La presenza dei cani nelle famiglie è sempre più diffusa e il loro ruolo è diventato centrale nella vita di molte persone. Come è cambiata, secondo lei, la relazione tra uomo e cane negli ultimi anni?
“Secondo me è cambiata veramente tanto la relazione tra uomo e cane proprio perché è cambiata la percezione che le persone hanno nei loro nei confronti degli animali, soprattutto dei cani. C’è un coinvolgimento, la persona si fa coinvolgere di più, tanto che c’è stato ad addestrare un cane che esegua i propri comandi, oppure per vive dell’esperienze condivise e crescere insieme come coppia. Tutto anche grazie al contributo anche dalla zooantropologia cognitiva. Secondo me anche la classe veterinaria e dovrebbe maggiormente adeguarsi a queste nuove percezioni che hanno le persone che vivono con gli animali e che li reputano sempre più non solo parte della famiglia, ma un vero membro della famiglia e quindi c’è ha bisogno di accudimento hospice, anche nella fase terminale della vita”.
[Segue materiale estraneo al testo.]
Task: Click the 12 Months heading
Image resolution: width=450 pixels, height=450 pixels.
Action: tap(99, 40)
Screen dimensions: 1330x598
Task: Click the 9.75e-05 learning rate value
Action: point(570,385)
Stefano Cattinelli apre diverse porte, spesso sconosciute ai più, che non hanno accanto un cane o un gatto. Con i suoi libri, o i suoi preziosi suggerimenti, riesce a far intravedere tutto un mondo emozionale sconosciuto, che abbiamo accanto a noi, se nelle nostre case vive un animale da compagnia. Con lui si va in profondità, scavando nelle emozioni, nelle situazioni del quotidiano e in quelle dinamiche che celano universi emozionali, inimmaginabili.
Chi non ha mai posseduto un animale, effettivamente forse si perde molto dell’amore universale che ci circonda. Ma c’è sempre tempo per superare dei banali pregiudizi che spesso frenano questa scelta di vita, così da poter entrare in connessione con le nostre vere potenzialità di dare e ricevere un amore incondizionato, che va oltre quanto si possa immaginare.